Да, точно. Надо же… а ведь святой человек, служил Семерым, хоть и вел крамольные речи. «На руках его кровь брата и юных племянников, – вещал горбун на рыночной площади. – Тень, повинующаяся ему, задушила сыновей храброго принца Валарра во чреве матери. Где Молодой Принц теперь? Где его брат Матарис? Где добрый король Дейерон и бесстрашный Бейелор Сломи Копье? Они в могиле, а бледная птица с кровавым клювом все так же сидит на плече короля Эйериса и каркает ему в ухо. Ад отметил его своим клеймом и сделал кривым. Он принес нам глад, мор и братоубийство. Поднимайтесь, говорю я, и вспомните о своем истинном короле, что за морем. Семь богов у нас и семь королевств, – и у черного дракона было семь сыновей! Вставайте, лорды и леди, вставайте, отважные рыцари, вставайте, вольные землепашцы! Сбросьте злого колдуна Красного Ворона, чтобы проклятие не пало на детей ваших и внуков». Сплошь крамола, но видеть его здесь с выклеванными глазами…
– Да, это он, – сказал Дунк. – Еще одна причина поскорей убраться из этого города. – Он тронул Грома шпорами и выехал из ворот вместе с Эгом. Сколько глаз у Красного Ворона, спрашивает загадка? Тысяча и еще один. Многие верят, что десница короля владеет черной магией и может оборачиваться одноглазой собакой или превращаться в туман.
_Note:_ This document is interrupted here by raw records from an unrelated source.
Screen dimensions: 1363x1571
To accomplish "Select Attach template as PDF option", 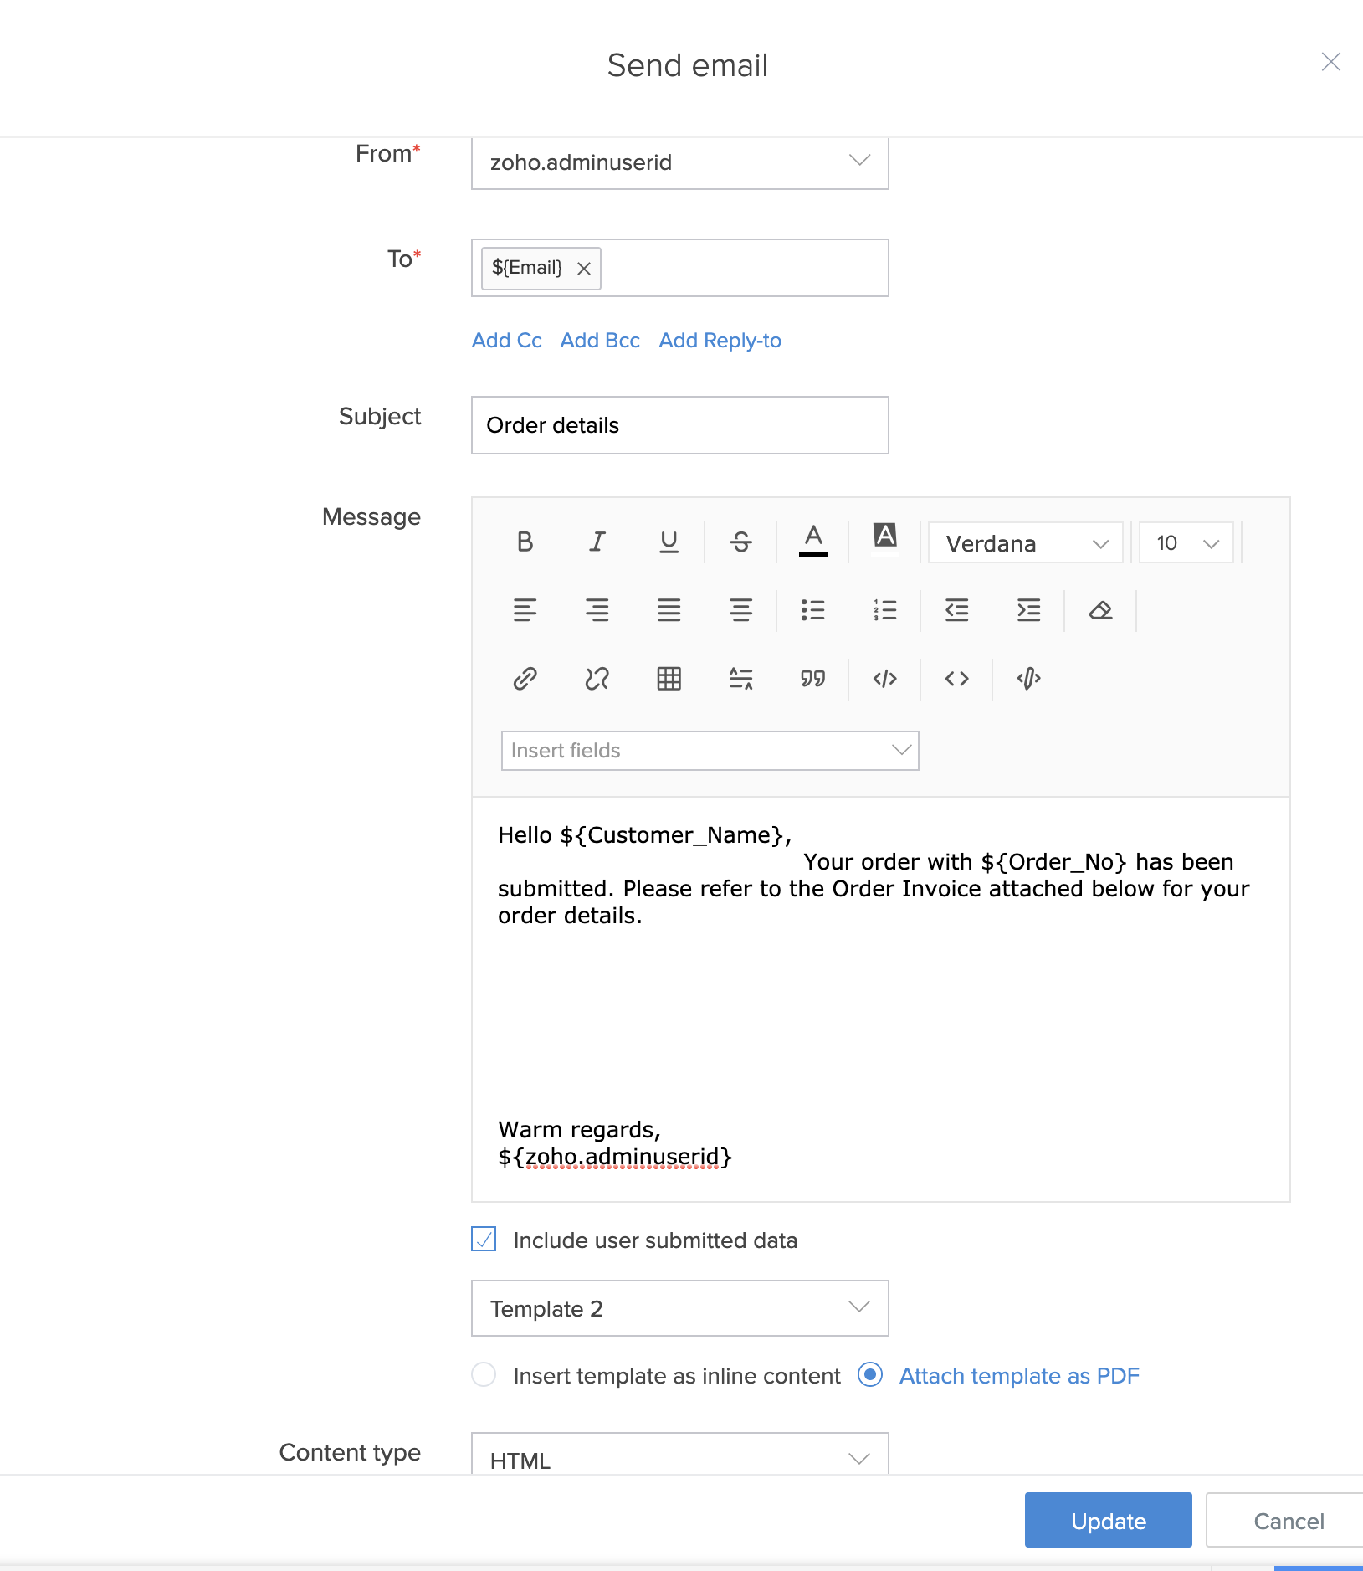I will [x=870, y=1374].
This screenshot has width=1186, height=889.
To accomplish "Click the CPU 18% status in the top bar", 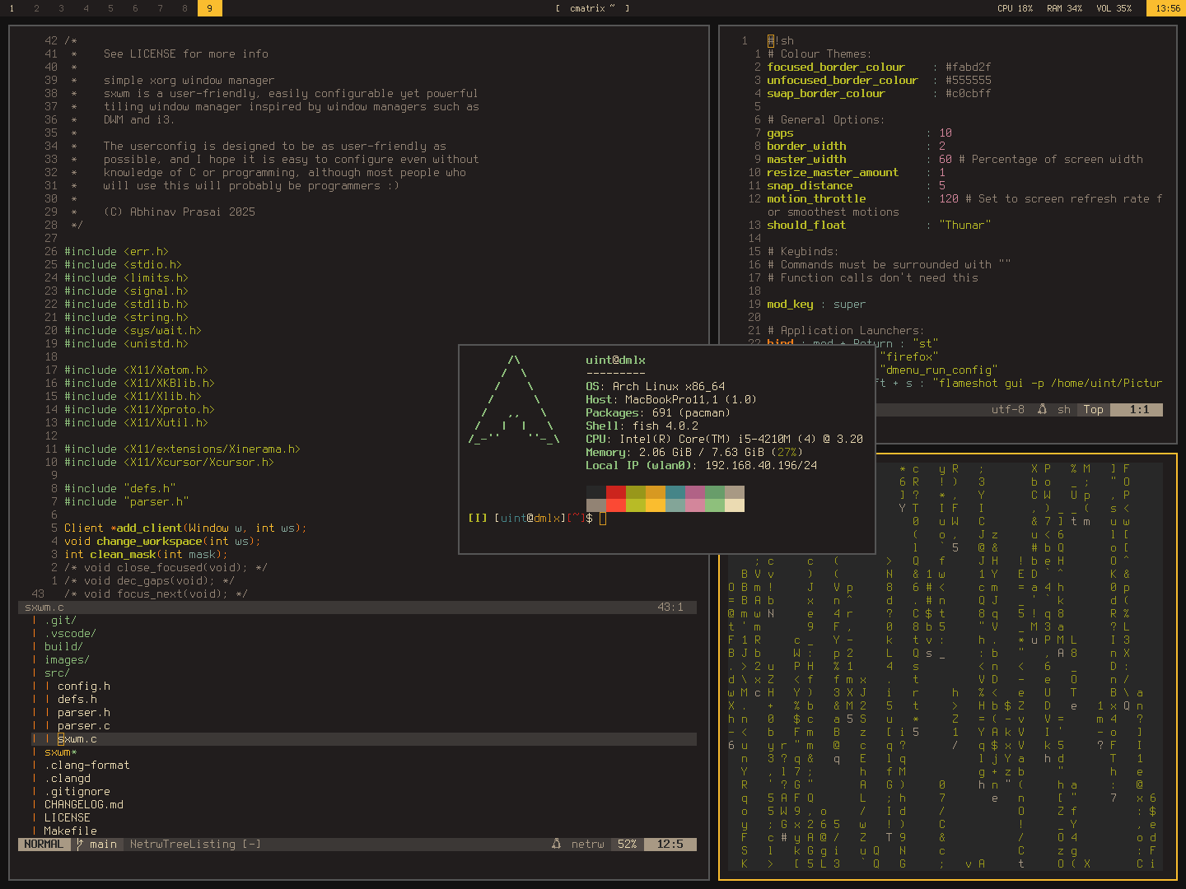I will 1015,8.
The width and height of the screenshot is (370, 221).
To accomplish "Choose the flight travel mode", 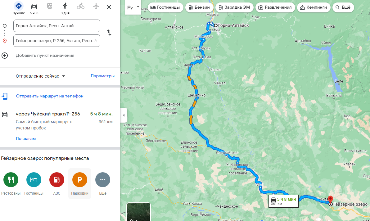I will pyautogui.click(x=96, y=6).
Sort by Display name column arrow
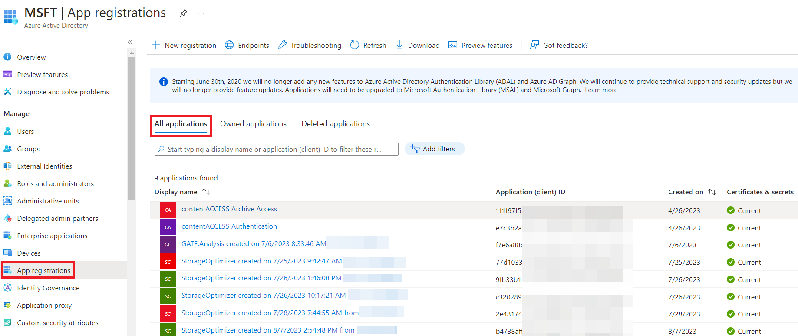Screen dimensions: 798x336 (206, 192)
Серые волки убивают его врагов, вороны доносят ему обо всем, что видели или слышали. Все это не иначе сказки, но то, что соглядатаи у десницы повсюду – чистая правда.
В Королевской Гавани Дунк видел Красного Ворона своими глазами. Лицо и волосы белые, что твоя кость, а единственный глаз – другой ему вышиб брат, Жгучий Клинок, на Багряном Поле – красный, как кровь. На щеке и шее родимое пятно будто бы в виде ворона – из-за него он и получил свое прозвище.
– Нехорошо это – рубить головы септонам, – сказал Дунк, когда Каменная Септа осталась далеко позади. – Он ведь ничего такого не делал, только проповедовал, а слова – это ветер.